• SOURCE RECORDS:
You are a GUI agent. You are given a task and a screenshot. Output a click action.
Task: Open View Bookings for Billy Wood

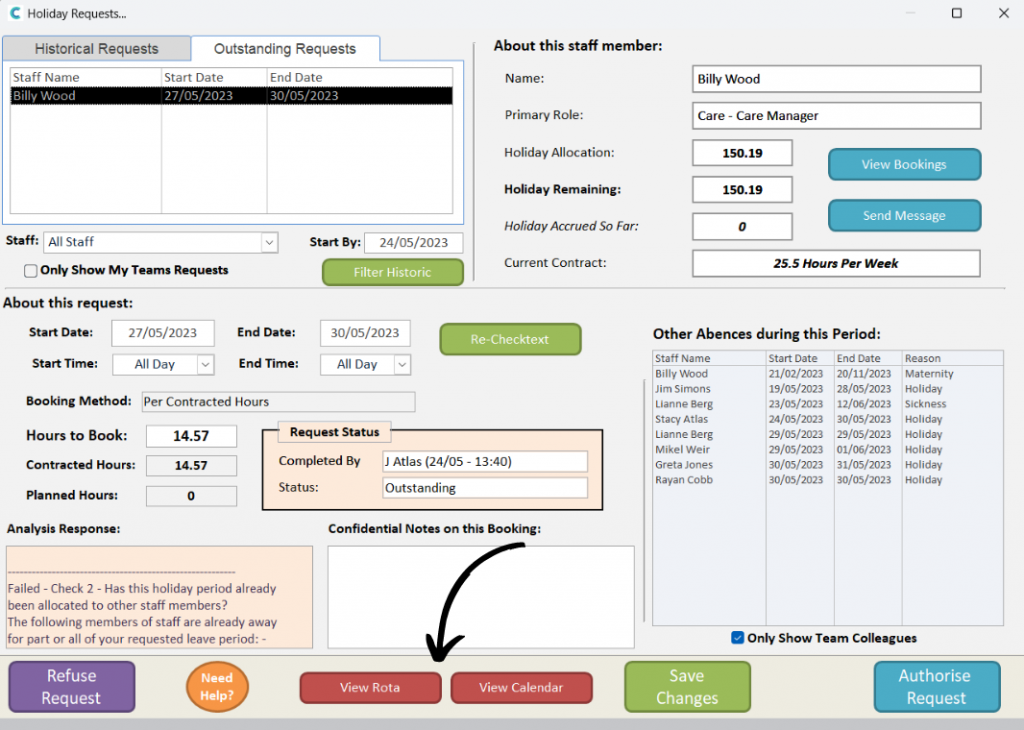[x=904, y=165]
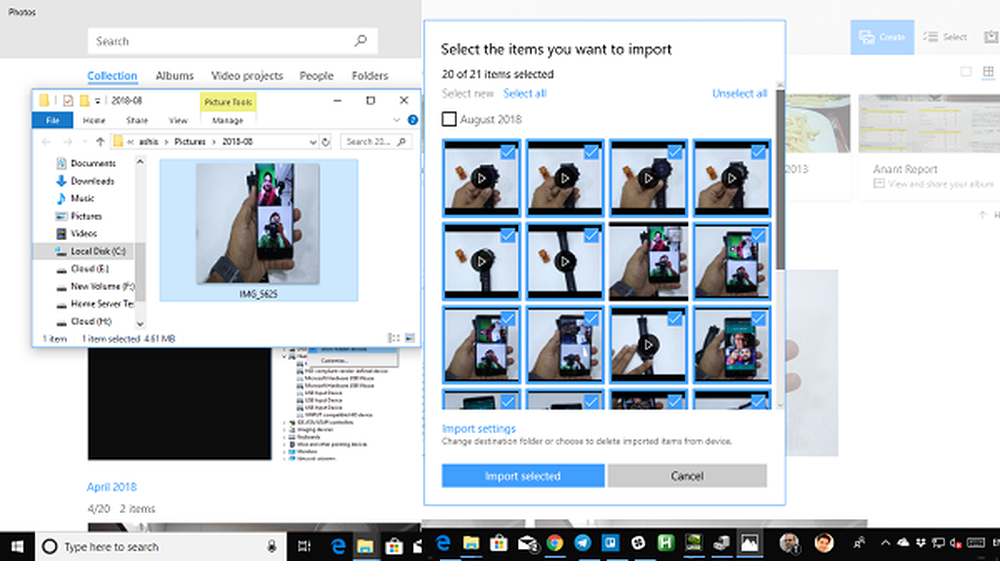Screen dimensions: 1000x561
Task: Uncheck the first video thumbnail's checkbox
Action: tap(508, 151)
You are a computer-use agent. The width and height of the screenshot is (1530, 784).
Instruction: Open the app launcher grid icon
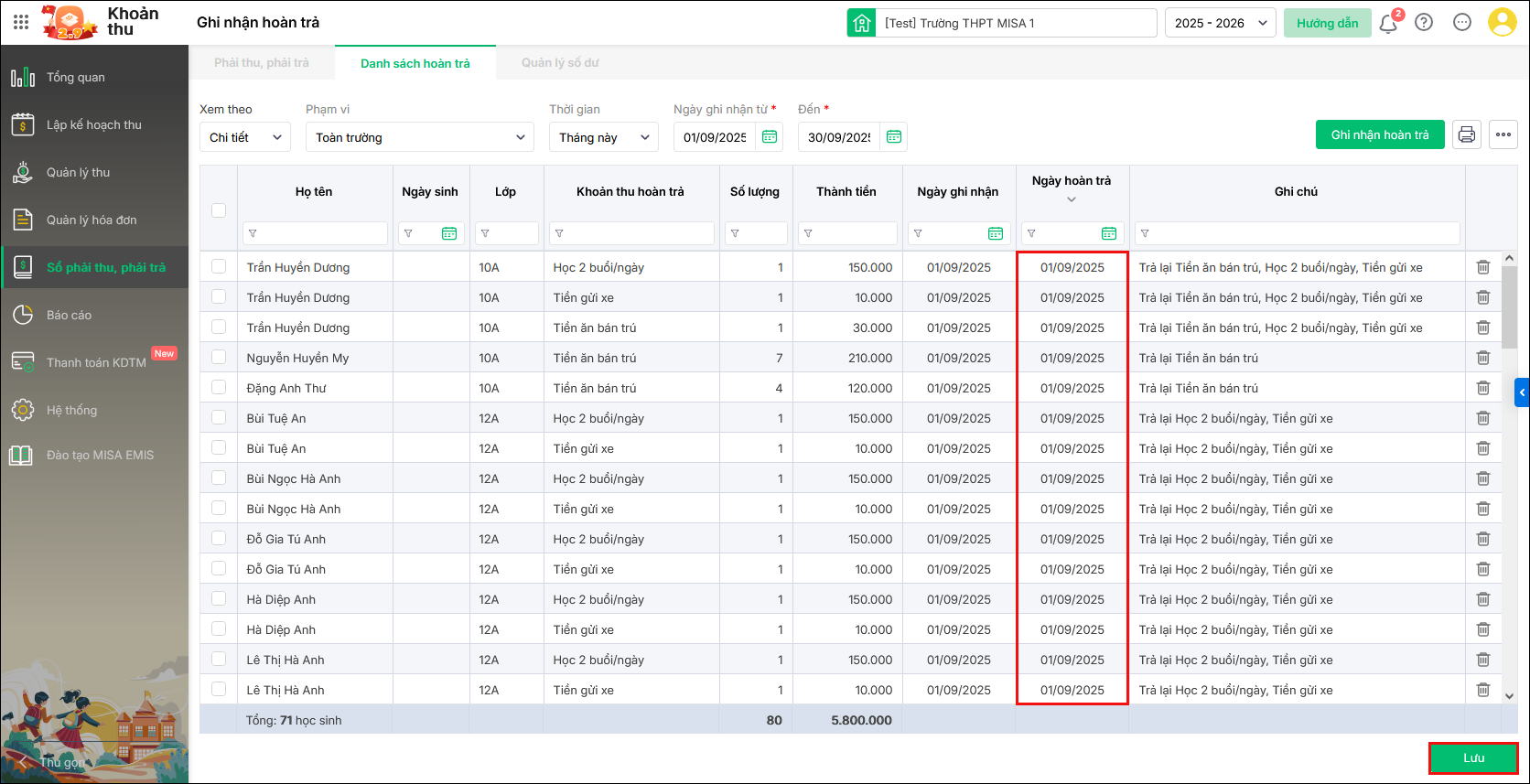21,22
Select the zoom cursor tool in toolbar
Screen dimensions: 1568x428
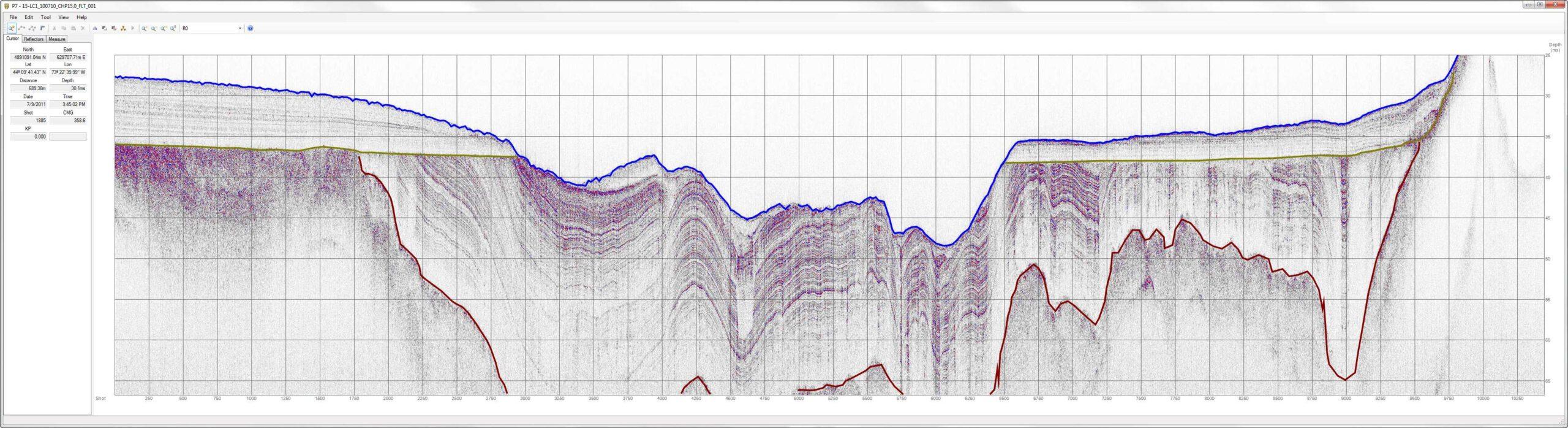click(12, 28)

* * *

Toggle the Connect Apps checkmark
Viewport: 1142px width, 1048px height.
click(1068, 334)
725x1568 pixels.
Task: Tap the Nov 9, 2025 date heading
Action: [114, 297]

• YOUR INSTRUCTIONS: Across the data, how many lines contain the string "screenshot"? Only the number is wanted.

• EXERCISE OUTPUT: 2